━━━ Fragmento de texto ━━━

3- El interés por las causas.



Recién en el Renacimiento los individuos adquirieron un sentido histórico que brillaba por su ausencia en los períodos previos. Los hombres y las mujeres de la Edad Media carecían del sentido del pasado como algo cualitativamente diferente a su percepción del presente. Sabían que los antiguos no eran cristianos, pero no se tomaban muy en serio las diferencias. Por ejemplo, en una obra de teatro que se representó en Coventry se muestra que Alejandro Magno ostentaba una orden de caballería. Otro ejemplo: el arte del medioevo mostraba a Moisés como caballero, enfundado en una armadura de la época.

     La postura que adoptaron ante las ruinas, ante la Biblia y ante el derecho son un ejemplo de la actitud de los medievales respecto al pasado y nos muestra su ingenuidad histórica y la falta de curiosidad. Consideraban que las ruinas de Roma eran una maravilla, pero se las daba por asumidas sin preguntarse cómo, cuándo y por qué se habían construido o por qué el estilo arquitectónico era tan distinto al suyo. ¿Cómo las explicaban? Sobre la base de los mitos.

     Te transcribo un ejemplo tomado de Mirabilia urbis Romae:

     «Existe un arco en San Marcos denominado la Mano de Carne porque cuando una santa matrona, Lucía, sufrió tormento por Cristo en la ciudad de Roma por orden de Diocleciano, este ordenó que la tumbaran y la golpearan hasta la muerte. Y he ahí que su torturador se convirtió en piedra, pero su mano siguió siendo de carne durante siete días. Esta es la razón por la que hoy el lugar sigue llamándose la Mano de Carne».

     La Biblia —al igual que las ruinas— también se daba por hecha. Como era una obra de Dios, que es eterno, no le encontraban sentido a preguntarse por la fecha de redacción de cada una de las partes. No la consideraban un documento histórico, sino un oráculo. Es decir, trasladaban a los hombres y los sucesos de su contexto histórico a uno espiritual.

     En cuanto al derecho, creían que también era algo presente desde siempre —intemporal— y no inventado en un momento concreto. En teoría resultaba imposible que surgieran nuevas leyes porque se basaban en las costumbres. Y estas eran antiguas por definición. Sabían que las leyes diferían y llegaron a la conclusión de que algunas eran mejores que otras, pero no al punto de suponer que se creaban en distintas circunstancias. A los expertos en derecho les interesaban los precedentes, aunque los arrancaban de su contexto histórico.

     ¿Cuál era la actitud medieval ante las personas del pasado? Los consideraban extranjeros para colmar su falta del sentido del tiempo. Por ejemplo, Villard de Honnecourt —arquitecto del siglo XIII— denominó a un sepulcro de los antiguos romanos «la tumba de un sarraceno».

     En otras ocasiones convertían a los hombres del pasado en demonios o en dioses. Del poeta Virgilio decían que era nigromante y creían que la ciudad de Bath era obra de gigantes.

━━━

▶ _Tarea planteada 1_
Indica si cada afirmación coincide con el fragmento y responde sí o no, citando literalmente las palabras que lo deciden: (a) en una obra de teatro representada en Coventry, Alejandro Magno aparecía con una orden de caballería; (b) los medievales consideraban la Biblia un documento histórico; (c) Villard de Honnecourt fue un arquitecto del siglo XV.
▶ _Tarea planteada 2_
Devuelve, copiada literalmente, la parte del fragmento que va desde "Recién en el" hasta "de la época.", incluida esta última.
▶ _Tarea planteada 3_
Reescribe como lista el párrafo del fragmento que empieza por «En cuanto al derecho» y conserva sus datos principales.

━━━ Registros almacenados ━━━

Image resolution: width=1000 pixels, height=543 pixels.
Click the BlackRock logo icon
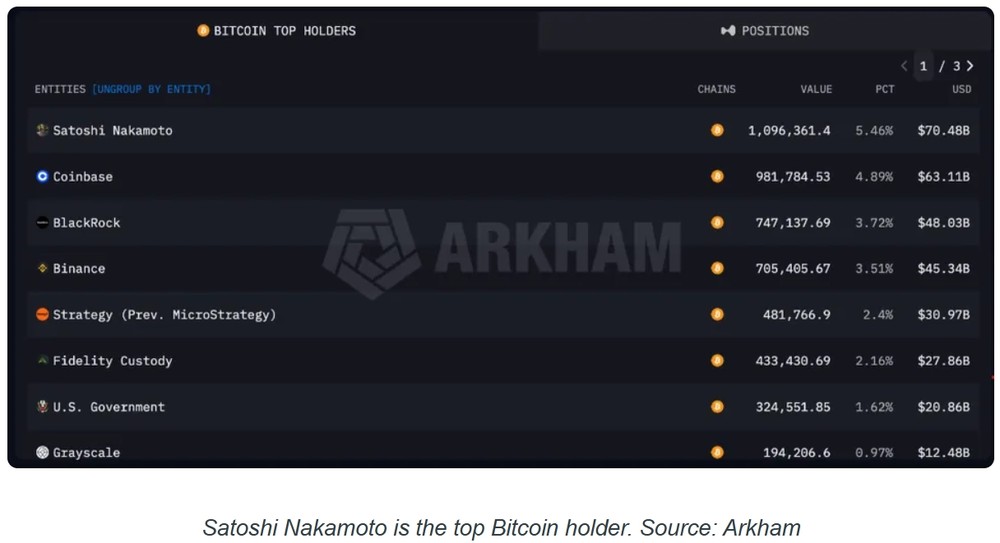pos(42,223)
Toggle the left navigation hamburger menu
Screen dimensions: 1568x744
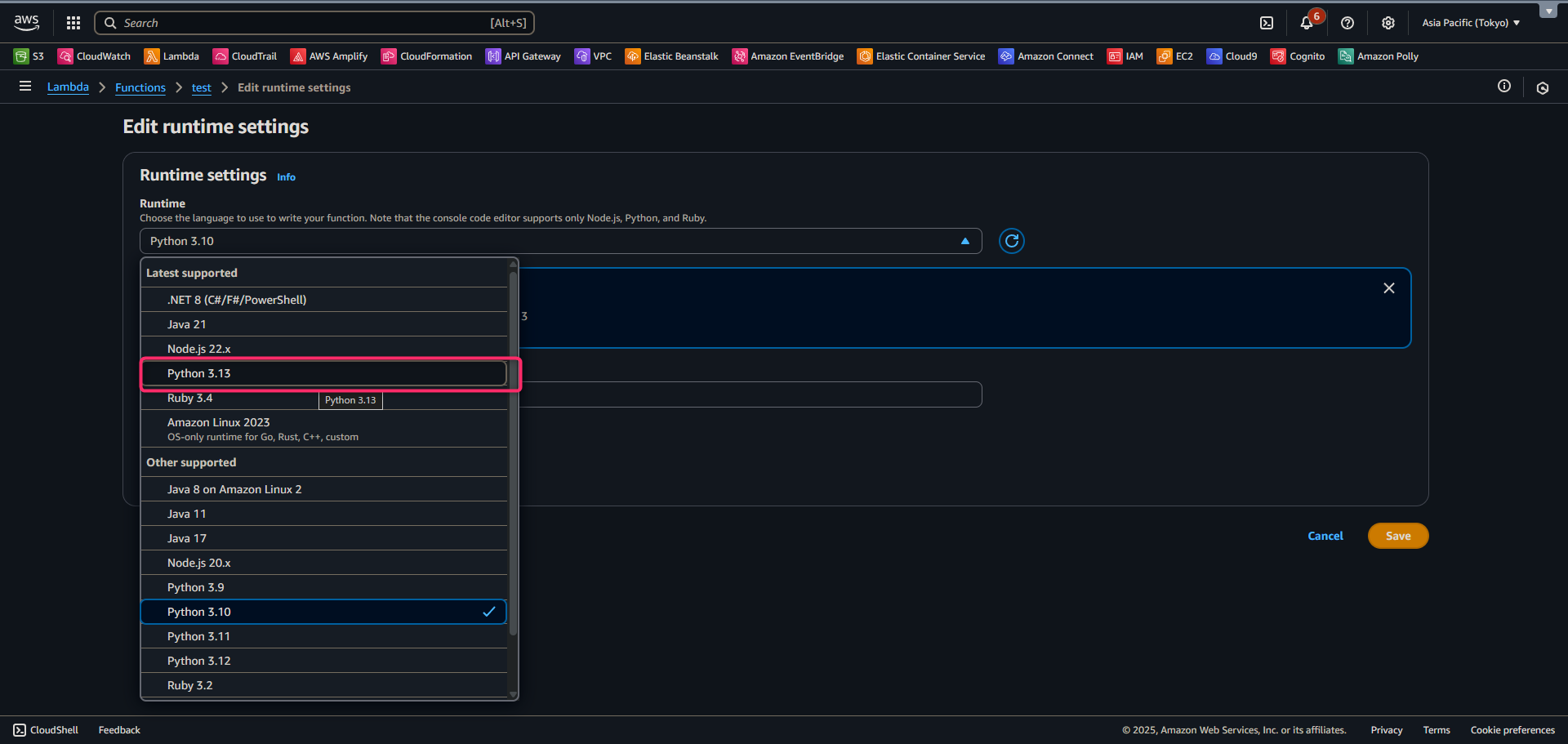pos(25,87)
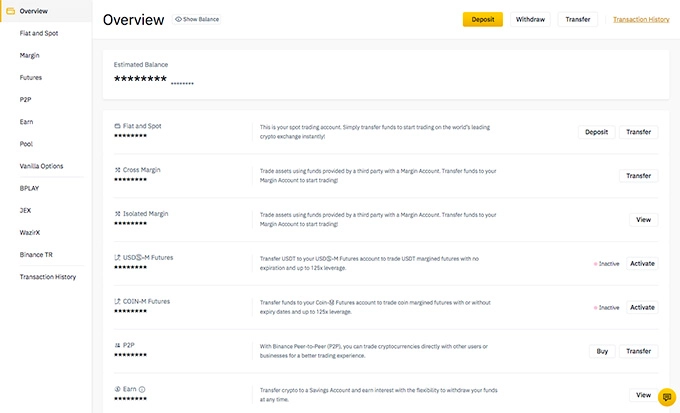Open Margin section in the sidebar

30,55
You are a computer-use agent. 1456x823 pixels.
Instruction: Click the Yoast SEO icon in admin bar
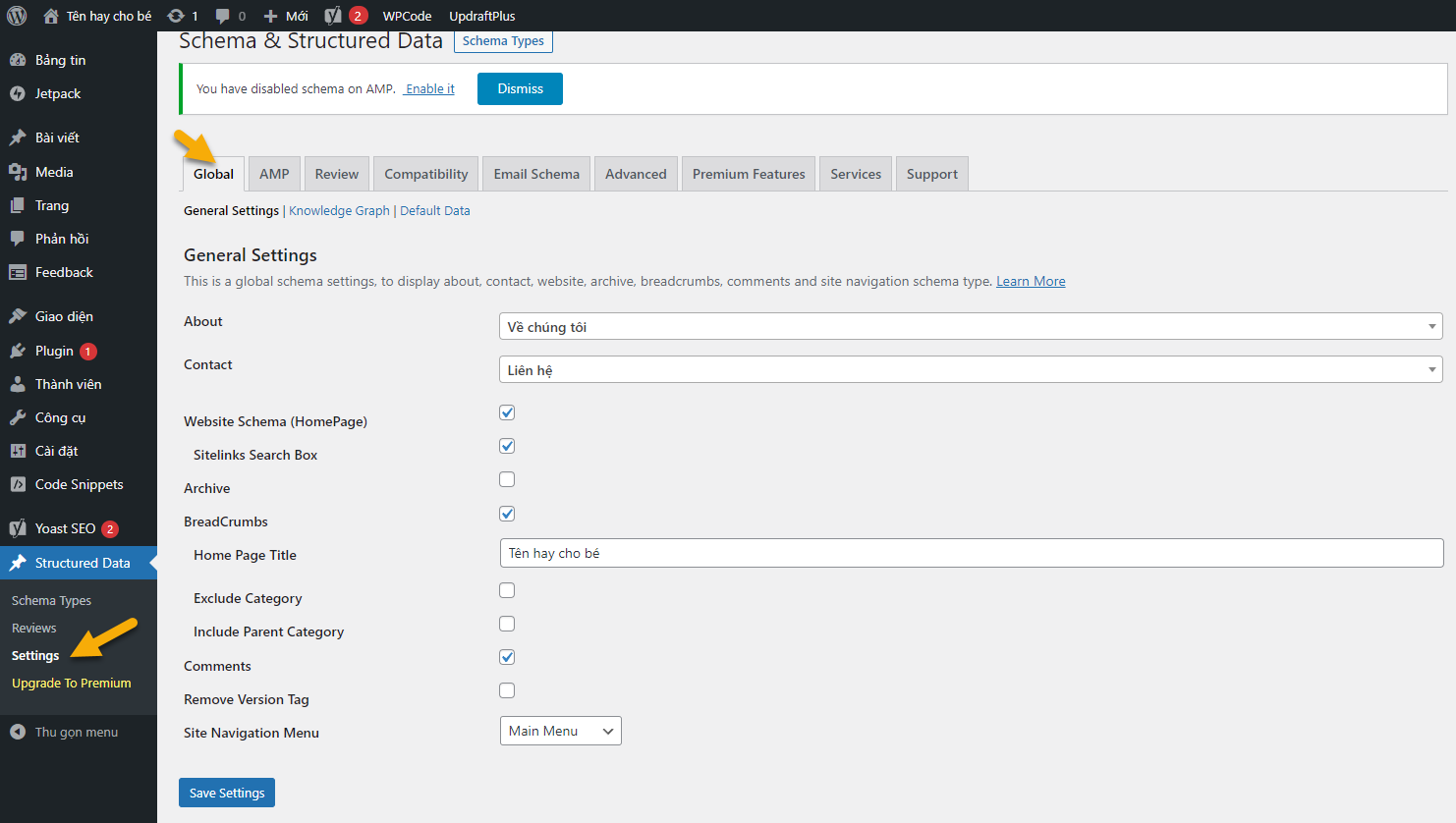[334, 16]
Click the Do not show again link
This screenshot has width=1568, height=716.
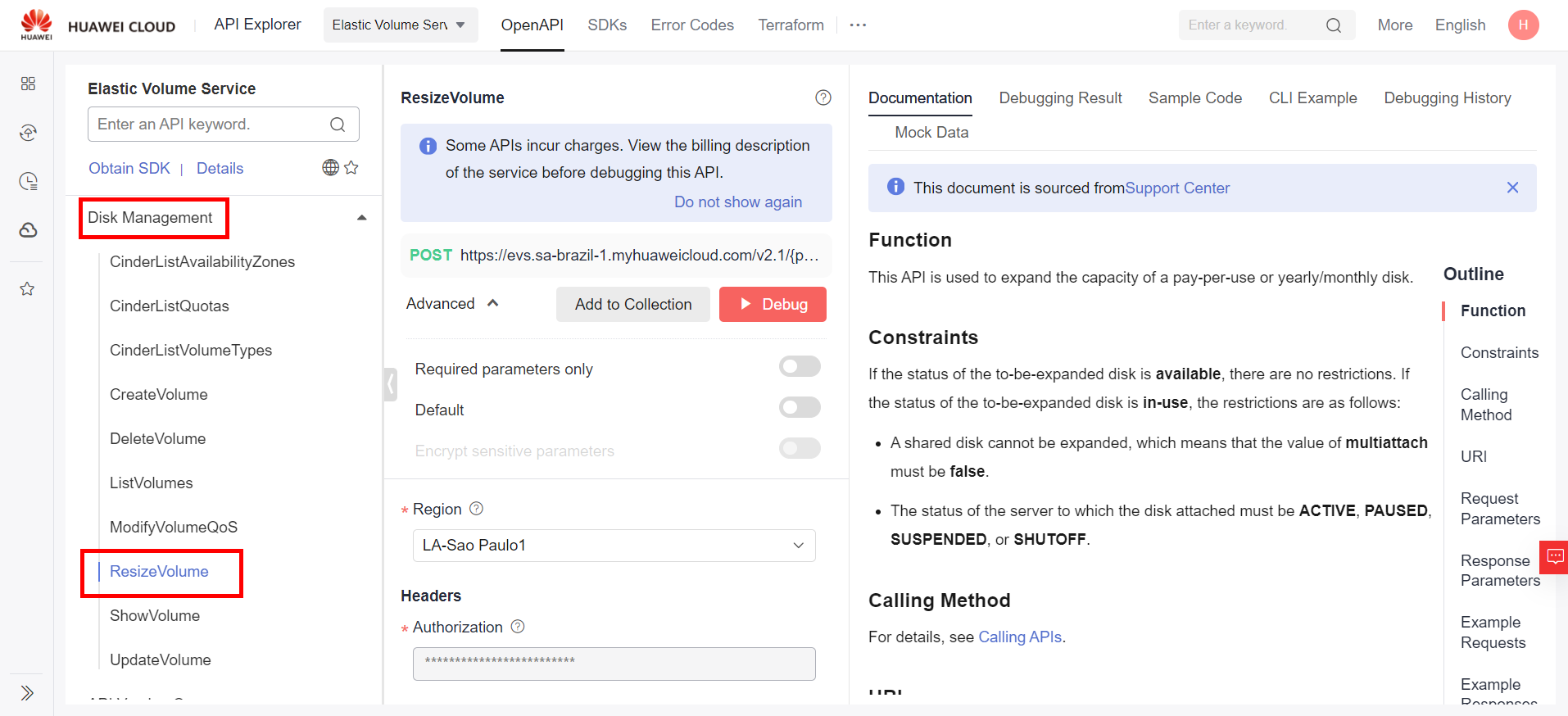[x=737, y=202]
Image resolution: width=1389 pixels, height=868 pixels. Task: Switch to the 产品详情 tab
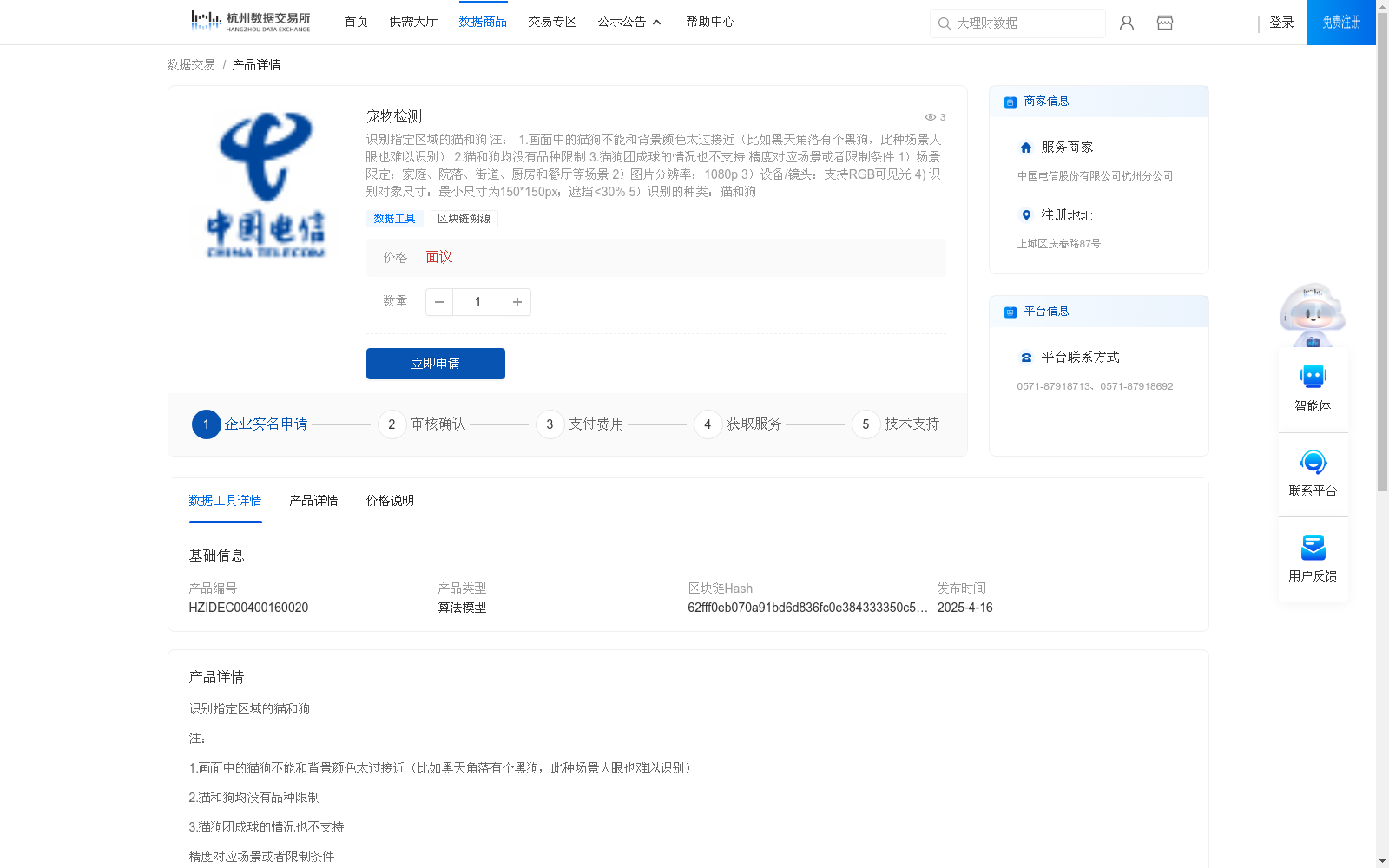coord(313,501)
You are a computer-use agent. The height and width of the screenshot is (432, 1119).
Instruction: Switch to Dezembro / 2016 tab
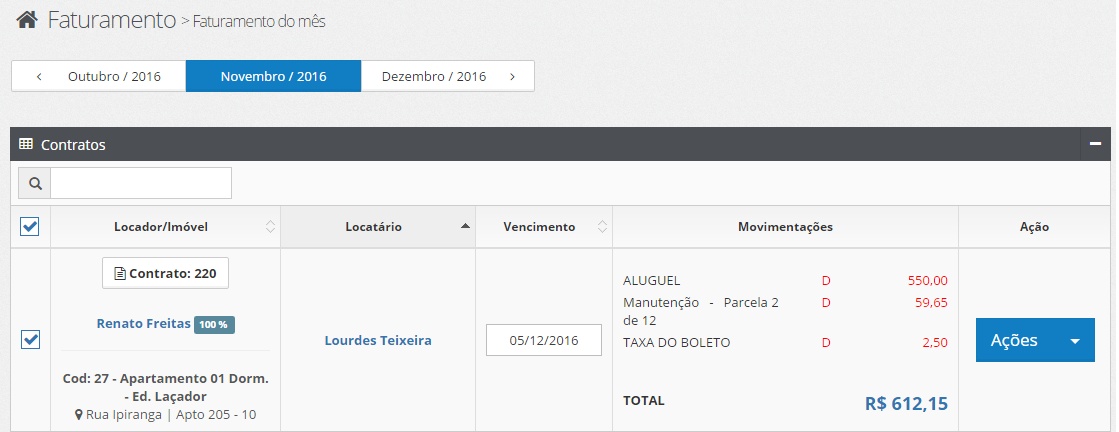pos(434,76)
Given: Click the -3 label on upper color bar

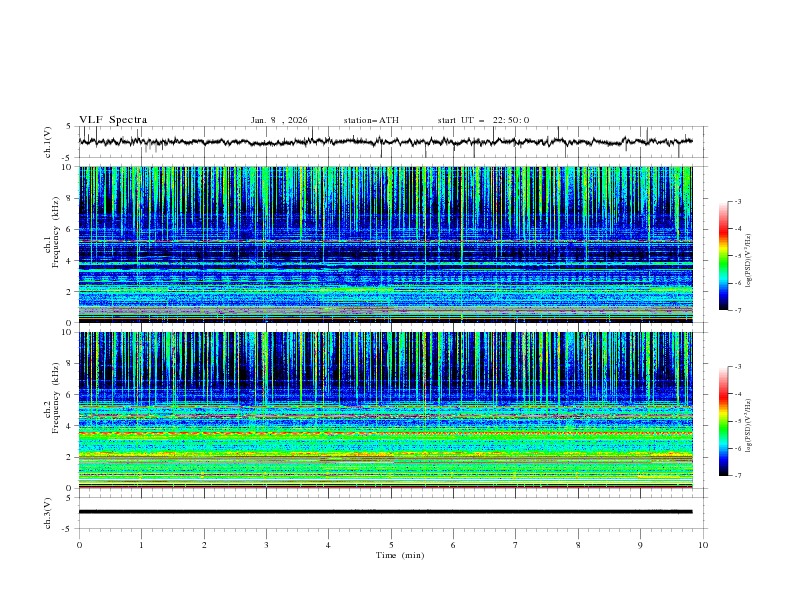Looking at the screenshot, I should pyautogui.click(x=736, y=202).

━━━

▶ _Resultado 1_
(a) Sí: «en una obra de teatro que se representó en Coventry se muestra que Alejandro Magno ostentaba una orden de caballería».
(b) No: «No la consideraban un documento histórico, sino un oráculo».
(c) No: «Villard de Honnecourt —arquitecto del siglo XIII—».

▶ _Resultado 2_
Recién en el Renacimiento los individuos adquirieron un sentido histórico que brillaba por su ausencia en los períodos previos. Los hombres y las mujeres de la Edad Media carecían del sentido del pasado como algo cualitativamente diferente a su percepción del presente. Sabían que los antiguos no eran cristianos, pero no se tomaban muy en serio las diferencias. Por ejemplo, en una obra de teatro que se representó en Coventry se muestra que Alejandro Magno ostentaba una orden de caballería. Otro ejemplo: el arte del medioevo mostraba a Moisés como caballero, enfundado en una armadura de la época.

▶ _Resultado 3_
- Los medievales creían que el derecho era intemporal: estaba presente desde siempre y no se había inventado en un momento concreto.
- En teoría no podían surgir leyes nuevas, porque las leyes se basaban en las costumbres, que eran antiguas por definición.
- Sabían que las leyes diferían y pensaban que algunas eran mejores que otras, pero no suponían que se creaban en circunstancias distintas.
- A los expertos en derecho les interesaban los precedentes, aunque los arrancaban de su contexto histórico.